Decadal changes in masting behaviour of oak trees with rising temperature(気温上昇にともなうナラ類豊凶性の年代変化)

著者(所属)

柴田 銃江(森林植生研究領域)、正木 隆(企画部)、八木橋 勉(森林植生研究領域)、島田 卓哉(野生動物研究領域)、齊藤 隆(北海道大学)

掲載誌

Journal of Ecology、British Ecological Society DOI:10.1111/1365-2745.13337(外部サイトへリンク)

内容紹介

堅果(いわゆるドングリ)の豊凶(異なる個体の間で同調した結実年変動)は、ブナ科樹木更新の規模やタイミングのほか、堅果を餌とする野生動物の個体数の変動にも影響を与えます。森林総合研究所では、東北地方の北上山地で、1980年から40年間にわたり種子トラップを使ってミズナラの豊凶を調べるための結実状況の観測を行ってきました(写真)。これまでの観測データをまとめたところ、近年になるに従い結実数が増え、豊凶周期も3~4年から2年へと短くなっていることが明らかになりました(図1)。さらに中長期的な結実数の変化と開花期および着葉期の気温の上昇傾向(約40年間で0.8℃増)がよく対応していたことから(図2)、気温上昇による受粉成功率の向上や、堅果生産に使えるエネルギー量の増加が、豊凶周期の短縮に関係していると考えられます。

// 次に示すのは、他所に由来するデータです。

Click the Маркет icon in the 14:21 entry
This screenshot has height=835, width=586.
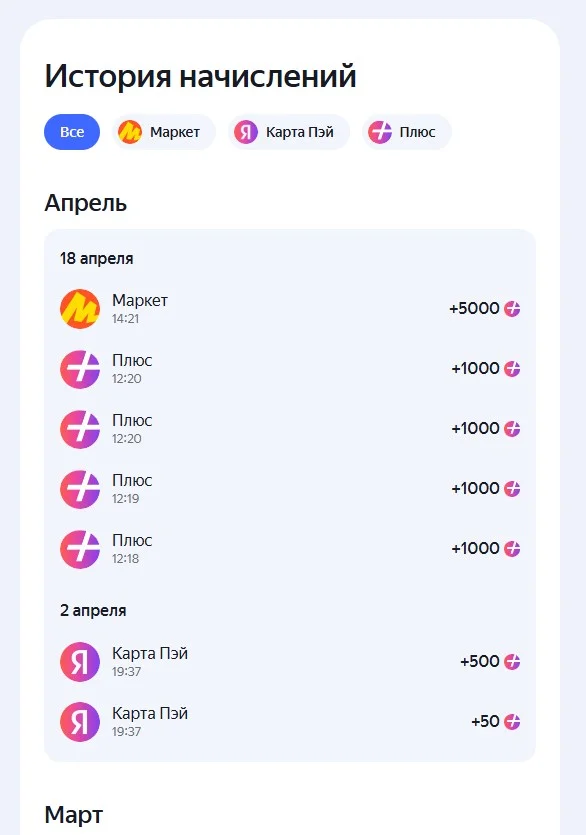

このように長期的に観測を続ける事によって、気候変動等にともなう森林生態系のダイナミックな変化が見えてきました。今回の成果は、中長期的な広葉樹林の種子生産予測や、それに伴う天然更新技術への応用が期待できるほか、種子を食べる野生動物の生息環境評価を行う上でも重要な情報となります。

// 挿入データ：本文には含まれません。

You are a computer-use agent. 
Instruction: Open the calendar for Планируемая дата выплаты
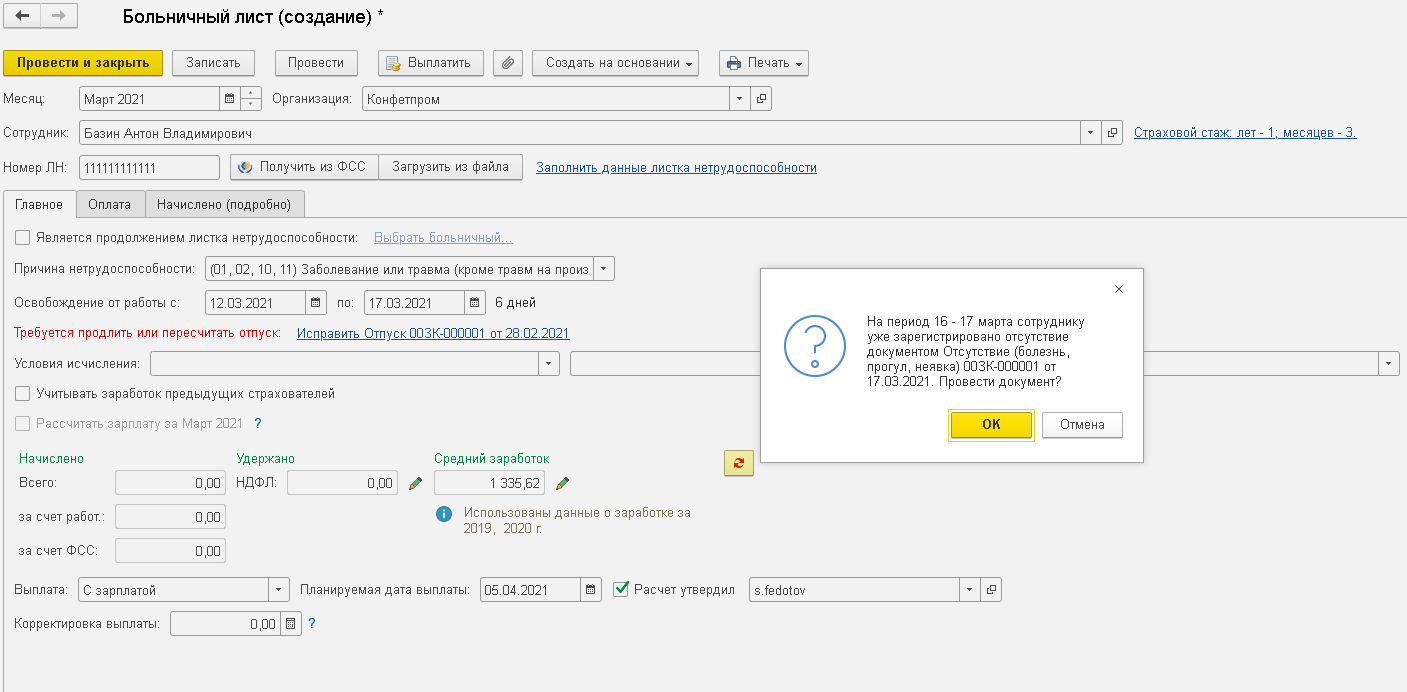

(本研究は2019年12月9日にJournal of Ecology誌にオンライン公表されました。)

 

写真:中居村ミズナラ試験地写真:ミズナラ堅果

写真:中居村ミズナラ試験地(左)とミズナラ堅果(右)

ミズナラの豊凶性を知るため、毎年、種子トラップ(白い漏斗状のネット)に落下した堅果を計数している。

 

図1:堅果の結実数推移

図1:堅果の結実数推移

各種子トラップに落下した堅果数の平均値を結実数として示した(原著論文から転載)。

 

図2:中長期的な気温変化と結実数との関係

図2:中長期的な気温変化と結実数との関係

着葉期の月平均気温の20年移動平均値と、堅果数のそれとの関係を示した(原著論文から転載)。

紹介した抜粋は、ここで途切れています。